=== Excerpted text ===
::::::

Cohere has released Command A+, its most advanced language model, as open source under an Apache 2.0 license. The Canadian AI company is making its strongest model available freely, a shift that opens access to researchers and developers who previously relied on proprietary alternatives or less capable open models.
Command A+ represents Cohere's response to competitive pressure in the generative AI landscape. Open-sourcing the model reduces barriers to adoption and positions Cohere within the growing ecosystem of companies making advanced AI tools publicly available. The Apache 2.0 license permits commercial use, modification, and distribution, removing restrictions that typically accompany enterprise AI releases.
The move reflects a broader industry trend. Companies like Meta have released open-source models including Llama, while Mistral and others have built businesses around accessible AI infrastructure. By open-sourcing Command A+, Cohere enables developers to run the model locally, fine-tune it for specific tasks, and deploy it without dependency on Cohere's infrastructure or API.

::::::

=== Work request 1 ===
How would you render this sentence from the Command A+ article in Spanish: "The move reflects a broader industry trend."?
=== Work request 2 ===
Write the next paragraph of the article on Cohere's open-source release of Command A+, picking up after its final sentence.

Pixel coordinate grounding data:
::::::

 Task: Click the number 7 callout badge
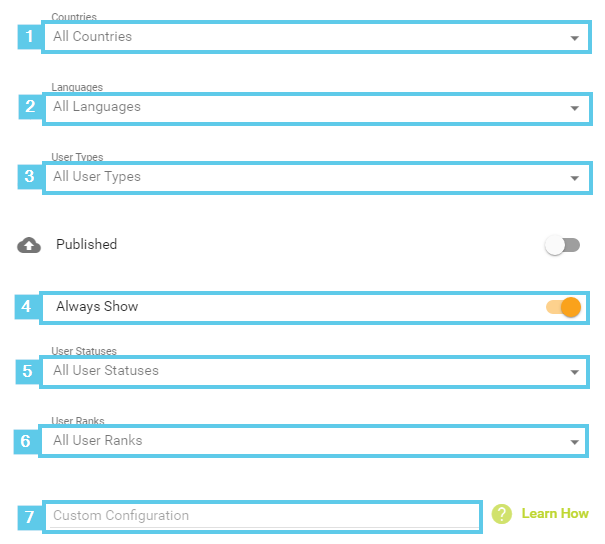click(30, 517)
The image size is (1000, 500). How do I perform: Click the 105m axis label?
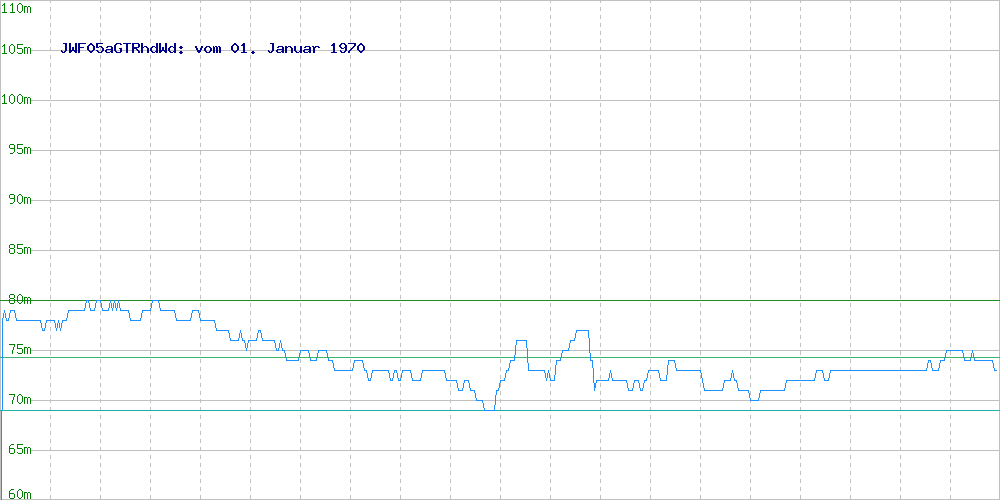(x=17, y=50)
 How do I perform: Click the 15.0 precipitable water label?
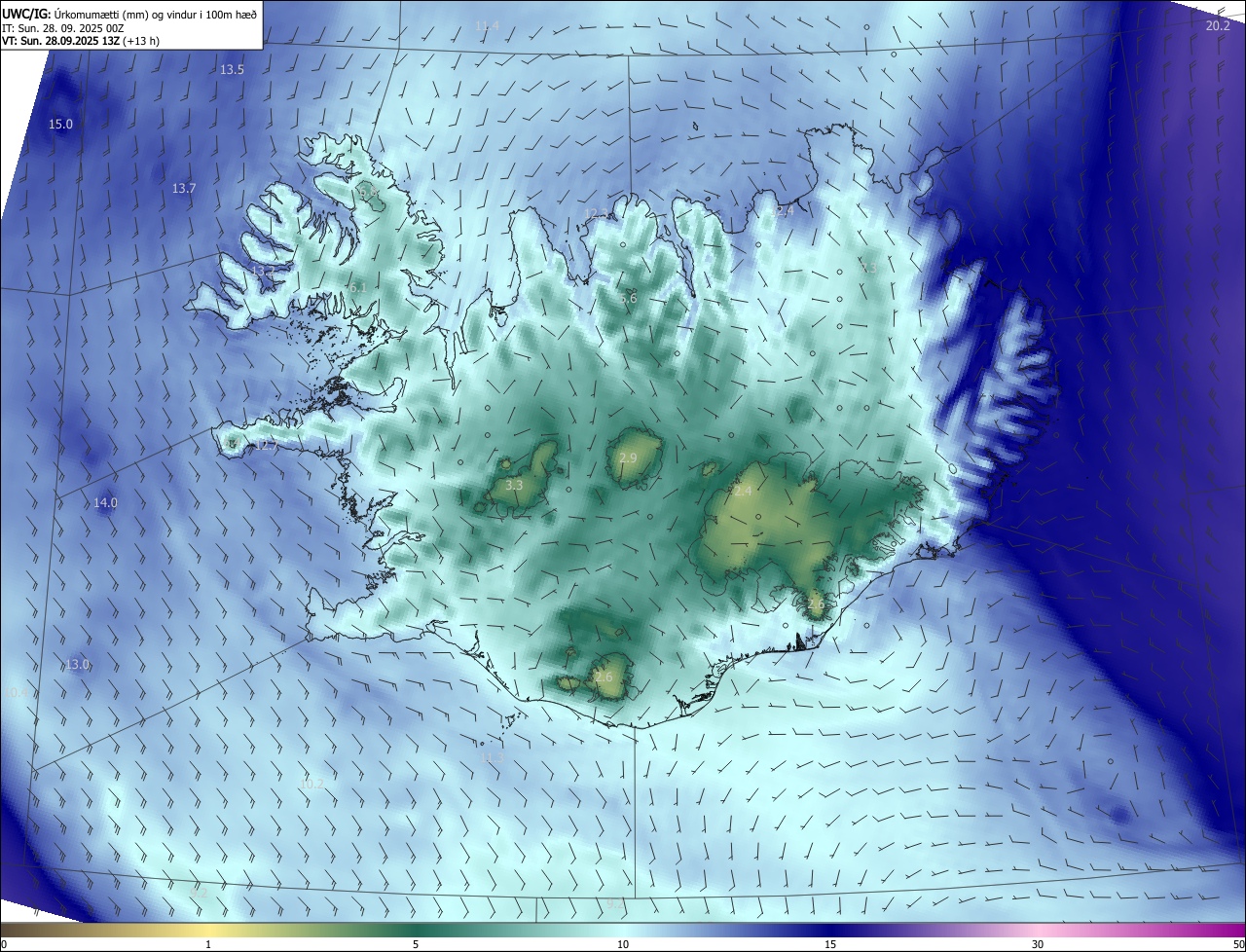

::::::

=== Task result 1 ===
La medida refleja una tendencia más amplia en la industria.

=== Task result 2 ===
For Cohere specifically, the strategy likely targets enterprise adoption at scale. Companies often prefer open-source models for privacy and cost control, and Command A+ gives Cohere a credible alternative to closed systems from OpenAI and Anthropic. The company can still generate revenue through hosted versions, enterprise support, and integration services.
The release also signals confidence in the model's capabilities. Open-sourcing requires sufficient quality that users find value in the implementation. Command A+ must compete on performance metrics like reasoning, accuracy, and instruction-following against both open and closed alternatives.
The Apache 2.0 license choice matters. It's permissive enough for startups building commercial products while allowing Cohere to remain competitive. Developers can build derivative works without contributing changes back upstream, unlike copyleft licenses.